** Given data **
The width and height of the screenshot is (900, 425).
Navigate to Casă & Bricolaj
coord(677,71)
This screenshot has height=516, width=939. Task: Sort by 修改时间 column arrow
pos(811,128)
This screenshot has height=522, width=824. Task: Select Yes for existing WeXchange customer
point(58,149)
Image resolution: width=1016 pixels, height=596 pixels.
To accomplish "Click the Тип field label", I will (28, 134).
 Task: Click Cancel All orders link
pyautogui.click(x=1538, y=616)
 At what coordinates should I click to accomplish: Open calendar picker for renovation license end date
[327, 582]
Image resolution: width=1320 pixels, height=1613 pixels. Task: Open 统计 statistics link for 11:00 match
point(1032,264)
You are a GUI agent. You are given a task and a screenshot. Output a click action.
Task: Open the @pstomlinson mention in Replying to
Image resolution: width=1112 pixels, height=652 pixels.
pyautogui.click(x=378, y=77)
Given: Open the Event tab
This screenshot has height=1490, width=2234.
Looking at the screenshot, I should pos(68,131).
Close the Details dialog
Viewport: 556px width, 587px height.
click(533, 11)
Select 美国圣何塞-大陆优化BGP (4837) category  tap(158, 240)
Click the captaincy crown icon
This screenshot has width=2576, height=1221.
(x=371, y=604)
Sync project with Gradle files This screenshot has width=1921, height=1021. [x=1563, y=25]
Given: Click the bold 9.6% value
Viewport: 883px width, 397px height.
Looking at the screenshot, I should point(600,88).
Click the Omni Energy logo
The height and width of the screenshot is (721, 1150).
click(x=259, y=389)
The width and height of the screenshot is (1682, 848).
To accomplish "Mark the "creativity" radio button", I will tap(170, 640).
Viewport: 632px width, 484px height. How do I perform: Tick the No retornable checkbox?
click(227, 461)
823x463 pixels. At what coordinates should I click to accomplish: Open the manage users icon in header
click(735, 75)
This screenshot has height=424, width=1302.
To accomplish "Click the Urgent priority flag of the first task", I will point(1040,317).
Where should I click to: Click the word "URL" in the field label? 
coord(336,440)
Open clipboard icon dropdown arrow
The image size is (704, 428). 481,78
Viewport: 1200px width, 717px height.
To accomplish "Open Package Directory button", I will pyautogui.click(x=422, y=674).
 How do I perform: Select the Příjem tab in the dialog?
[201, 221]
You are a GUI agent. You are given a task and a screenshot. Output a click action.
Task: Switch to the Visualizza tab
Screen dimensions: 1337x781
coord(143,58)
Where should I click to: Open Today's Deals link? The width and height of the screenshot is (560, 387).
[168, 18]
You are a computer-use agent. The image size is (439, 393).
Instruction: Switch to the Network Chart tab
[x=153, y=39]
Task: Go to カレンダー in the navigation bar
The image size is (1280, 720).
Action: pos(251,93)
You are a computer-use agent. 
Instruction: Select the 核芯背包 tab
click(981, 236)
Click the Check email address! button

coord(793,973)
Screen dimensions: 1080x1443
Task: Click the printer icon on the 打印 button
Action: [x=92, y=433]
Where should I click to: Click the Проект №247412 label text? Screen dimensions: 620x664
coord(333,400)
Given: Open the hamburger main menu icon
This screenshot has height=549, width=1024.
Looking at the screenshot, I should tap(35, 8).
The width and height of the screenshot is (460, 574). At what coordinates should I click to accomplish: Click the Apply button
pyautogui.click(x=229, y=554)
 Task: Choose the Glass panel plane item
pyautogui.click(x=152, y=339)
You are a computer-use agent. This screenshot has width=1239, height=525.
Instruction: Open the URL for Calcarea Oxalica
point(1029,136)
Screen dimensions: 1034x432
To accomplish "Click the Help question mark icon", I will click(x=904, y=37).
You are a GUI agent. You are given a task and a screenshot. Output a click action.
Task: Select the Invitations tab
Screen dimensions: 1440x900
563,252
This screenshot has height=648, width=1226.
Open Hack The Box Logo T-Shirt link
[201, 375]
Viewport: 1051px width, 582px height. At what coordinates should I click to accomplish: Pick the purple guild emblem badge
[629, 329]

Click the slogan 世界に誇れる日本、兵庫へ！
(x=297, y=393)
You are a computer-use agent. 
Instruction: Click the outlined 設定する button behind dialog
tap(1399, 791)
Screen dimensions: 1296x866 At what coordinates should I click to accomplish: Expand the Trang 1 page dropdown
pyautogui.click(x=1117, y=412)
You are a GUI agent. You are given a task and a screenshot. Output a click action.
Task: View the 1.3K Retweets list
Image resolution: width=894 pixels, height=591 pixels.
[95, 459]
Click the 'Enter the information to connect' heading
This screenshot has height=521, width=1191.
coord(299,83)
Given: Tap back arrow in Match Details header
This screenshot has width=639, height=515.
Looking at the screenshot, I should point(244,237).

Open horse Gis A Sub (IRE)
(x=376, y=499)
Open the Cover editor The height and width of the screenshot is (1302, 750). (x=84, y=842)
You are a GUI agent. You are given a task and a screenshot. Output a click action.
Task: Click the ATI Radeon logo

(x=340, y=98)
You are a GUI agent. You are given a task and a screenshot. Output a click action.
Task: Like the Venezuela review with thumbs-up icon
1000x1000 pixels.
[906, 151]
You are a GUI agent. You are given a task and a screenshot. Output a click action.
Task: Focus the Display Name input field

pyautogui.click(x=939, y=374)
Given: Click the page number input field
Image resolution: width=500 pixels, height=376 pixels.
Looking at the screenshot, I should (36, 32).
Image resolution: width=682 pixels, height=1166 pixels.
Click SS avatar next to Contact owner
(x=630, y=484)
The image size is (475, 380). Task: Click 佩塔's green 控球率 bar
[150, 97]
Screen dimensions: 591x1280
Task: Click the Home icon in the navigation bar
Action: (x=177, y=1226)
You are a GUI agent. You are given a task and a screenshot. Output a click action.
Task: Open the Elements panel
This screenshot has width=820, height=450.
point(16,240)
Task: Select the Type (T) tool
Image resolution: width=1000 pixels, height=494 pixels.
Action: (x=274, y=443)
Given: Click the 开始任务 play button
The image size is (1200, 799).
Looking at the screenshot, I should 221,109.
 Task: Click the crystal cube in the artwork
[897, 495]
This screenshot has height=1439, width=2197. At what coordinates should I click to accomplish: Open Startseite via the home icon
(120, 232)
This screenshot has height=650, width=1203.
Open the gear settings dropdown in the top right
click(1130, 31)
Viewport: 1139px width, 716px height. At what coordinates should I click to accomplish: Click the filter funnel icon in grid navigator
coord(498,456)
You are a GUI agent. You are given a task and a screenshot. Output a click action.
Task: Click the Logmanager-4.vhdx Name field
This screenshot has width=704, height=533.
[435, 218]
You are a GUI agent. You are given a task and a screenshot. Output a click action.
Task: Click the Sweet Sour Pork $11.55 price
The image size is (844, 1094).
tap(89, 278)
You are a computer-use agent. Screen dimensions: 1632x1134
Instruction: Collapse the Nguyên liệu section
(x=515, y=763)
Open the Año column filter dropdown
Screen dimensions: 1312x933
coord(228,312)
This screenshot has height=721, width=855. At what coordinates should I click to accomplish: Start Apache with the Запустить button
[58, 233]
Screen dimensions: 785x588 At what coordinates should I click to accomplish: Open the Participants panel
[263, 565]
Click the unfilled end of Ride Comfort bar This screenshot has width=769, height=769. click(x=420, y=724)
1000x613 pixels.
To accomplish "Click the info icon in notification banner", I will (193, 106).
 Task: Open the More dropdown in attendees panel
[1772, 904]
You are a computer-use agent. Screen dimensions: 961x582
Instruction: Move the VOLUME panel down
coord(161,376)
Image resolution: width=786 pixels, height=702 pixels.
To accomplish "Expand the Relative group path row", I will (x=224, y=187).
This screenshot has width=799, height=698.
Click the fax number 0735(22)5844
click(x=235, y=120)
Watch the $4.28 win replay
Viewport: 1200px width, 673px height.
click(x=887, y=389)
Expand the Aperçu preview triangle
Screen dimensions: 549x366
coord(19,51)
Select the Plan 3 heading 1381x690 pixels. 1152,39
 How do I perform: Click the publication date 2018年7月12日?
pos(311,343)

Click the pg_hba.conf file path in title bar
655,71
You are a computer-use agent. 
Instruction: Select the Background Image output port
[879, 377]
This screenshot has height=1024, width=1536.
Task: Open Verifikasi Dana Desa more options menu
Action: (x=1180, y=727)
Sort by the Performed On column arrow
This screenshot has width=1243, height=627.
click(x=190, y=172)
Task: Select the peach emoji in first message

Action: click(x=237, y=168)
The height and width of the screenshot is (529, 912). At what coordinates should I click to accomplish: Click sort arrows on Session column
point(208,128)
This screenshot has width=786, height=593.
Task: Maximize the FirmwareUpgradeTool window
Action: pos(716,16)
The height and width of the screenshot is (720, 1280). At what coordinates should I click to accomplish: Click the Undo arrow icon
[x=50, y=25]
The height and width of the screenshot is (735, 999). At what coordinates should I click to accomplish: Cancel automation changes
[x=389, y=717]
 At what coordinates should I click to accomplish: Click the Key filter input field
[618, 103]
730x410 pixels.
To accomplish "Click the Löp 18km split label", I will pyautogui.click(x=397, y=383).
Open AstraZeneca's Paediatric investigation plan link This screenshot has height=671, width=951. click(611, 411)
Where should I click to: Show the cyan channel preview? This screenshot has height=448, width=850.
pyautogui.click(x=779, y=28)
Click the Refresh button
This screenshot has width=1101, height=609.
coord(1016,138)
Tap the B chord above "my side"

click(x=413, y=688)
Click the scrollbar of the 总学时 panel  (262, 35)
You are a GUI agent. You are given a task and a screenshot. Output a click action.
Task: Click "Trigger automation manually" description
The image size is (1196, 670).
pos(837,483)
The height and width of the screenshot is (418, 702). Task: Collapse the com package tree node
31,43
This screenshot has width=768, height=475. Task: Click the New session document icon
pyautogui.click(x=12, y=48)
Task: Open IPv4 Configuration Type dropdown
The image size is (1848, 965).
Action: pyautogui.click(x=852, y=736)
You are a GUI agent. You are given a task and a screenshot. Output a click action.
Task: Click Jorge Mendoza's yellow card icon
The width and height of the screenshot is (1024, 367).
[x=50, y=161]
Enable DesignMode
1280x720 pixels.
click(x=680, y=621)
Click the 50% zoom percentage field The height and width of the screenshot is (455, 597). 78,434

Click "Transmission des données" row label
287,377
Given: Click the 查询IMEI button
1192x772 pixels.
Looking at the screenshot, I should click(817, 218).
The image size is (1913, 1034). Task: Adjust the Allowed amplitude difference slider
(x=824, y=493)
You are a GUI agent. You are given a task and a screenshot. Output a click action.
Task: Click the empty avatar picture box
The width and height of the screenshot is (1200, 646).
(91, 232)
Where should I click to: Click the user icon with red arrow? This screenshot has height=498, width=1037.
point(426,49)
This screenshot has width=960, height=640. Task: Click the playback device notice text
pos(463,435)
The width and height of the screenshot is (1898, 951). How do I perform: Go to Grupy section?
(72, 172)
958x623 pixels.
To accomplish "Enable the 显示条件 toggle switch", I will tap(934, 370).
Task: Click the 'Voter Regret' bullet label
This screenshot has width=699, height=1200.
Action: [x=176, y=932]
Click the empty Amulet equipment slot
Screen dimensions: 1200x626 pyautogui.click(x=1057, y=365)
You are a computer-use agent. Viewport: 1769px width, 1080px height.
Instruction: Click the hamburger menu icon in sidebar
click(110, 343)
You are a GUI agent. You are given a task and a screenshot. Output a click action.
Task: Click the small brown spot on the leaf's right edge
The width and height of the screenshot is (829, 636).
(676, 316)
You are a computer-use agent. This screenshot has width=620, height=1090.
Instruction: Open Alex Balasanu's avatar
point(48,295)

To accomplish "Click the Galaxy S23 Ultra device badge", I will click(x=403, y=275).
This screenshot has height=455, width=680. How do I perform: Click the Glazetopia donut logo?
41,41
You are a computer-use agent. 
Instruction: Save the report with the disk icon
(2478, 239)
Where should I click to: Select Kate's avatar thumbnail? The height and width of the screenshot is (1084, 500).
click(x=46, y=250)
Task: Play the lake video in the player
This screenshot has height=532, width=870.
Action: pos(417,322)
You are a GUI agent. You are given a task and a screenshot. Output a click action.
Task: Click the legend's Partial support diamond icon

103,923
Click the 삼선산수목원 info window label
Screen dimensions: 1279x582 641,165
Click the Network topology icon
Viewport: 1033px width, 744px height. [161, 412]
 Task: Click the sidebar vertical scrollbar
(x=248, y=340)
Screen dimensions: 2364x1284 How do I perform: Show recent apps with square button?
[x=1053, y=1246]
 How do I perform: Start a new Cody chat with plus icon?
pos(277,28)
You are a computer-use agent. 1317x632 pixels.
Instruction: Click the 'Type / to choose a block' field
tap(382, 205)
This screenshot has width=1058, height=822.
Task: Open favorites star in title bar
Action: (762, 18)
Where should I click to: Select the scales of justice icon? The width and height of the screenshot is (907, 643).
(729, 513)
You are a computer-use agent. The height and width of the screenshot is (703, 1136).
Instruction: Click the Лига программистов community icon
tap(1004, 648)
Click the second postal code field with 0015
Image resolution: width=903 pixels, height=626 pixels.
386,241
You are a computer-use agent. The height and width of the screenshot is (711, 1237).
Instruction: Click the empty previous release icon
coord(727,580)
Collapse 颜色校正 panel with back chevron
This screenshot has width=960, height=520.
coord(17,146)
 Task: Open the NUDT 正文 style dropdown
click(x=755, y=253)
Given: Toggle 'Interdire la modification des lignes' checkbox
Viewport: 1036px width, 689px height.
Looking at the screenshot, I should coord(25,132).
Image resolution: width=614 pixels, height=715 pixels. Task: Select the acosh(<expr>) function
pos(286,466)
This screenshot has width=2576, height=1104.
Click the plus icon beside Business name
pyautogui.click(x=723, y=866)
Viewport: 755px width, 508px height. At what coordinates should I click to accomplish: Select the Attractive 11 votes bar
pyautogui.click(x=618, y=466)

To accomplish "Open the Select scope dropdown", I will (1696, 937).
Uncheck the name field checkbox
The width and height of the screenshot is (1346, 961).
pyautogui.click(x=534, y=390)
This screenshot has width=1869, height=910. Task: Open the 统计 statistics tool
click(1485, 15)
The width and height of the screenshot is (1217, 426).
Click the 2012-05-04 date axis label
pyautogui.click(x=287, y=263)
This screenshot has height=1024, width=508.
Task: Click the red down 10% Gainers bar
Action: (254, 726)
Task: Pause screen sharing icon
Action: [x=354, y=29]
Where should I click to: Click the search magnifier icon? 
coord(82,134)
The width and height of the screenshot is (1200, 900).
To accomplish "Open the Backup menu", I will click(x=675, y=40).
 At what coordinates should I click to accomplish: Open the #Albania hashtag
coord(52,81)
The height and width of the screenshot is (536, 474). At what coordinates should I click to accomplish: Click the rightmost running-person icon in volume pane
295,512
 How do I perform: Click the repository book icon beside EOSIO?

** Exercise description **
A bare number is all that is asked for: the count of lines above that include "Details".

** Solved exercise **
2